Alumni Update: Olivia Boi’s Interview with Critique Collective

Olivia Boi’s Intuitive Abstract Paintings
Critique Collective, May 5, 2014

Olivia Boi is an artist whose work hinges on the emotional abstraction of the human form. Boi has exhibited in The Last Brucennial and multiple exhibitions in Sideshow Gallery as well as a wide variety of local galleries throughout Massachusetts. Having recently graduated with a BFA from Montserrat College of Art in 2013, she attended the New York Arts Practicum at the same time as fellow Critique Collective interviewee, Corey Dunlap. Boi’s work is also available for view on her website.

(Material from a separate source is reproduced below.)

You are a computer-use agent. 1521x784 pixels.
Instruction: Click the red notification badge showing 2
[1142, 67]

Dancing with You, 60″x108″, acrylic paint on canvas, 2014

Paul Weiner:
 Given the rise of new media artists working with all kinds of digital tools, how inclusive does the art world seem for young painters like you right now?

Olivia Boi:
 Well, it is challenging for myself and my friends as recent graduates of art school. Mostly, I believe it is important to be consistent with the motivation in your process as a painter. You have to continually put yourself in a position to be aware of what is going on around you in the art world. It is crucial to share your work with the public and talk about it with as many people as possible. That being said, I strongly feel that there is an urgency for painting in the art world today, and artists will respond to that. The success of the artist is based on the artist’s needs and goals, whether they are new media artists or painters, and it is always a struggle.

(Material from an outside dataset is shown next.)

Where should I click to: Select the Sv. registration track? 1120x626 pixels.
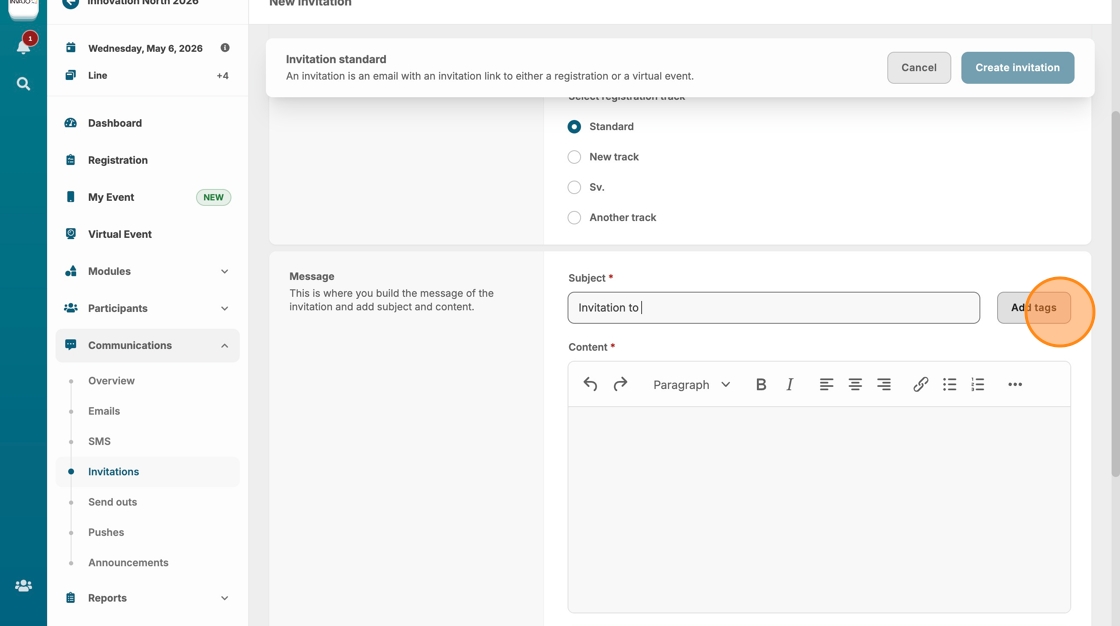point(574,187)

In the Bathtub, 42″x42″, acrylic paint on canvas, 2013

Paul Weiner:
 Tell us a little bit about how you begin a new work of art both conceptually and physically.

Olivia Boi: 
I start a new work when I feel compelled to relay something I have experienced or seen into a more permanent state. It all starts out pretty overwhelming, but it is a familiar chaos that is my starting point. I get this feeling, and I don’t want to do anything else except to start figuring out this painting, to work. I first ask myself about the scale, and then I usually mix a palette based on my sensations to start at that. I lay out some general lines and movements from which I’d like to build. It is a really intuitive process that is different every time I start or revisit a piece. I work in layers according to color, to work out some internal logic of the painting. Lately, I have been favoring paint heavily, making up most of my practice. I am inspired by the figure and how it can be abstracted and reinterpreted. Currently, I am working on a series of scrolls that are meant to hang all together, and right now I have about 9 of them, each 43” x 84”. Usually, when I am considering a painting, I think of myself physically in my studio. My space is an area where I can leave everything the way it is as I am done working. I am very particular about my work environment in order to set up my work ethic. It needs to feel lived in, to generate a fluid spatial movement that allows a sort of meditative quality to my work. When I paint, I feel like I come in contact with another side of myself that is never brought out otherwise.


My Parents Marriage, 74″x66″, acrylic paint on canvas, 2013

Paul Weiner:
 To what extent do you find art education important for contemporary artists, both on the undergraduate and graduate levels?

Olivia Boi: 
It is important to have an education about art so you can understand the context your work exists in. There is so much to know. You can go to school and study contemporary art theory and history or you could choose to not go to school and try to educate yourself in the same topics. I think it would be really challenging to learn everything school has to offer on your own. Either way, it is up to your personal motivations because there is so much to learn, even for people who have completed both undergraduate and graduate studies. It is important to educate yourself about everything you can as an artist, which is separate from pursuing a masters of the fine art world. But I think that education in art and studying art history is crucial to a career. It is necessary to know about the people who have practiced this kind of work and theory before you so that your work can be included in the larger conversation. It is important to see other artists’ work
and specifically how they work; it can help shape your own practice. You really have to read and watch everything you can get your hands on, including documentaries and biographies. Education is not an option. It is expected. You need to know what you are talking about to be taken seriously.